§ **Problem requirements**
Set out these lines as a numbered list, skipping any blank lines and omitting the pictures.

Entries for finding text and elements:
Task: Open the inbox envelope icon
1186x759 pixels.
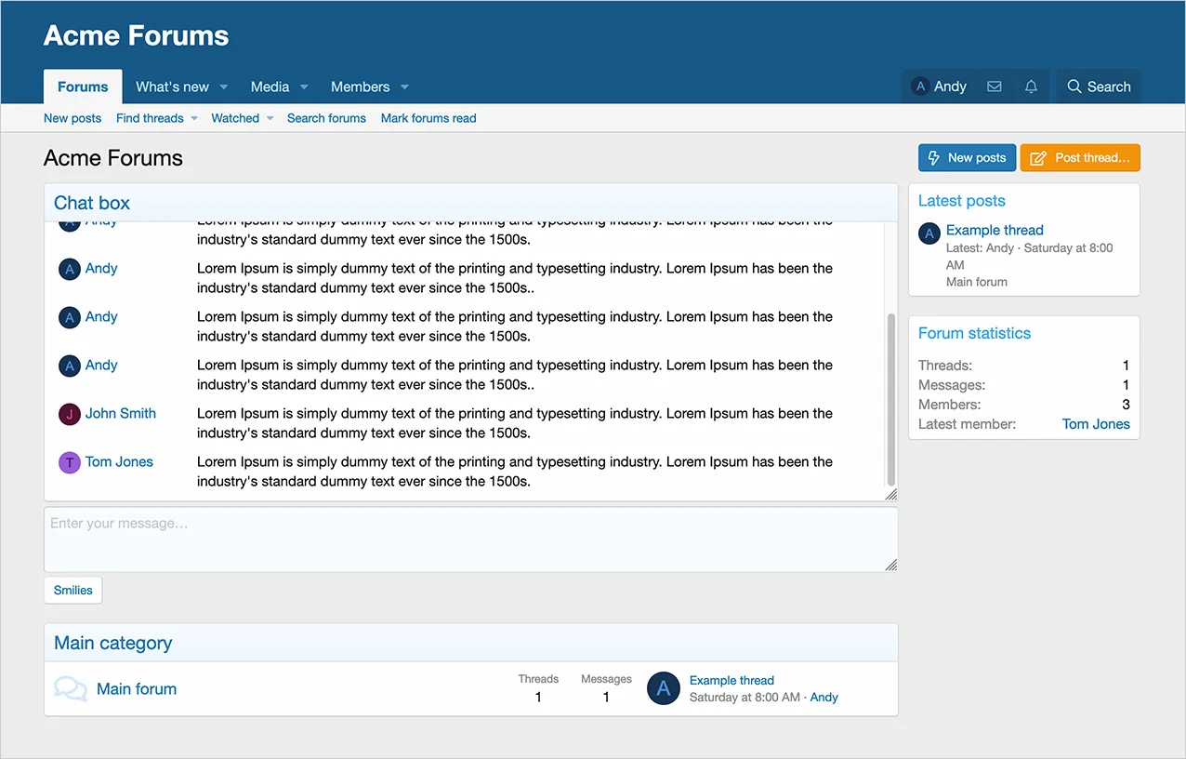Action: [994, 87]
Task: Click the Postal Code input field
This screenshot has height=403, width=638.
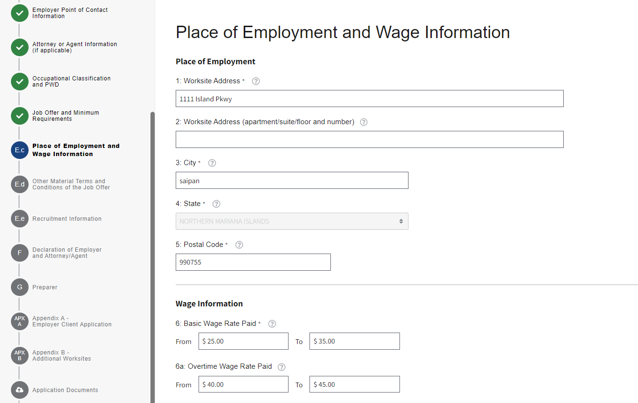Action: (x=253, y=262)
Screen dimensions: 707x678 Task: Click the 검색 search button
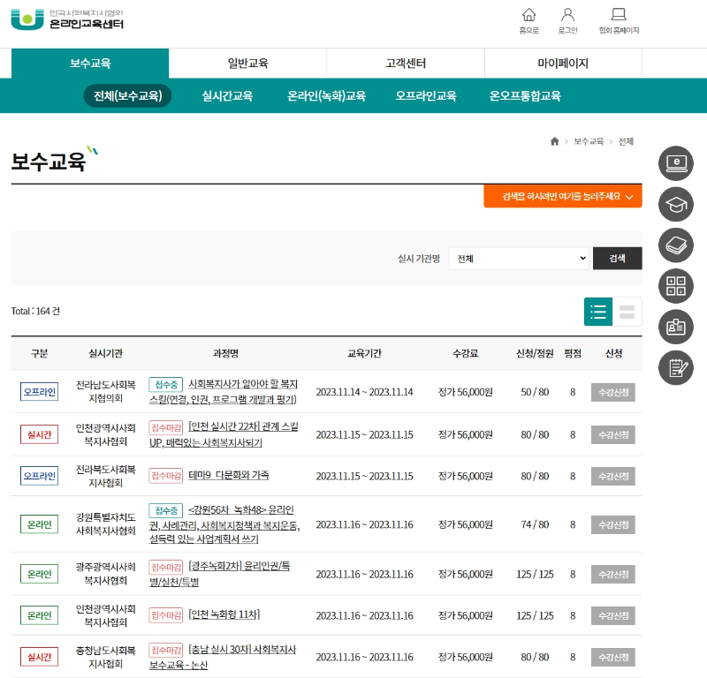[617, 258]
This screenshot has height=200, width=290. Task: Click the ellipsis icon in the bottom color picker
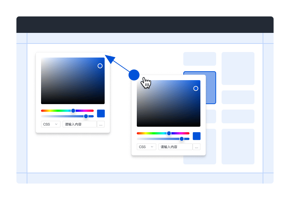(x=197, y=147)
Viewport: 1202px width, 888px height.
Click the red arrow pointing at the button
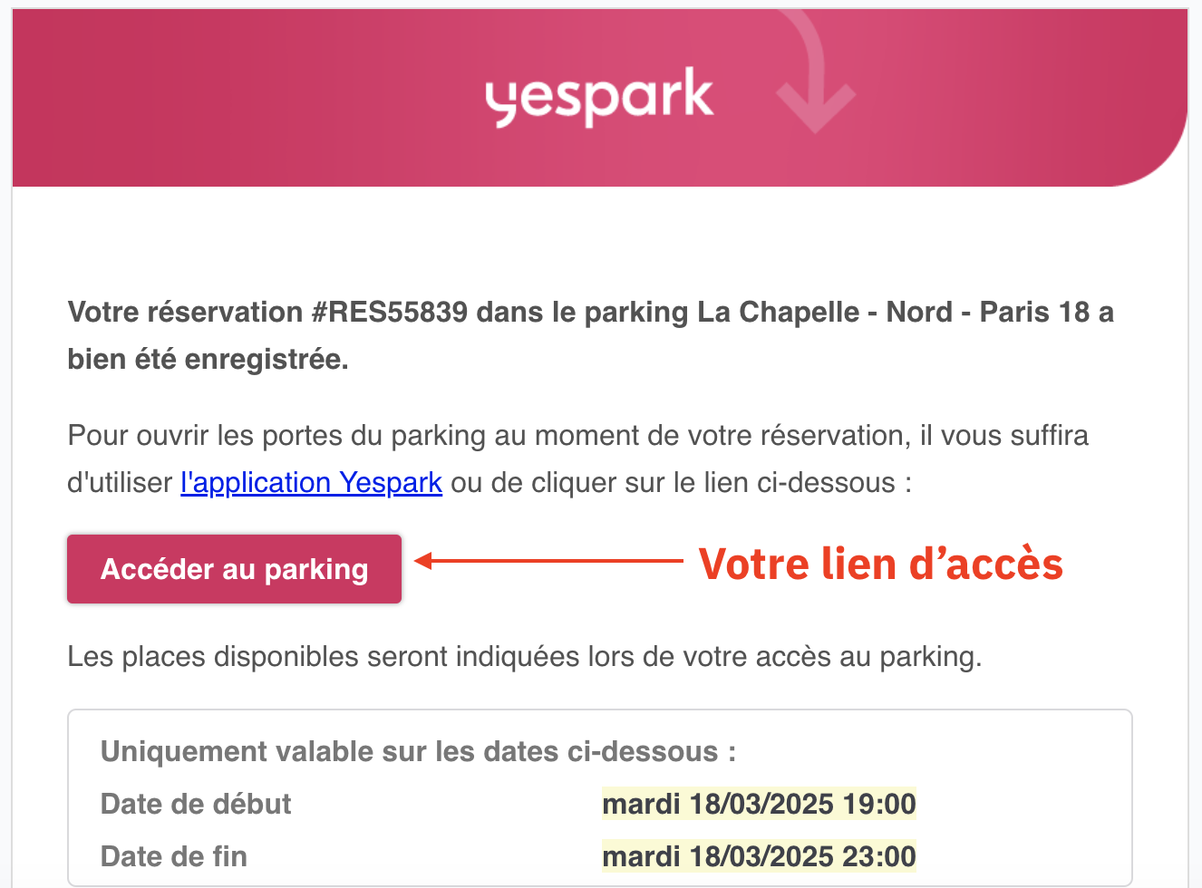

§ **Solution for this problem**
1. Task: Open the inbox envelope icon
2. 1186x759 pixels.
3. Action: [994, 87]
4. Task: Click the Postal Code input field
5. This screenshot has height=403, width=638.
6. Action: (x=253, y=262)
7. Screen dimensions: 707x678 Task: Click the 검색 search button
8. [617, 258]
9. This screenshot has height=200, width=290. Task: Click the ellipsis icon in the bottom color picker
10. (x=197, y=147)
11. Viewport: 1202px width, 888px height.
12. Click the red arrow pointing at the button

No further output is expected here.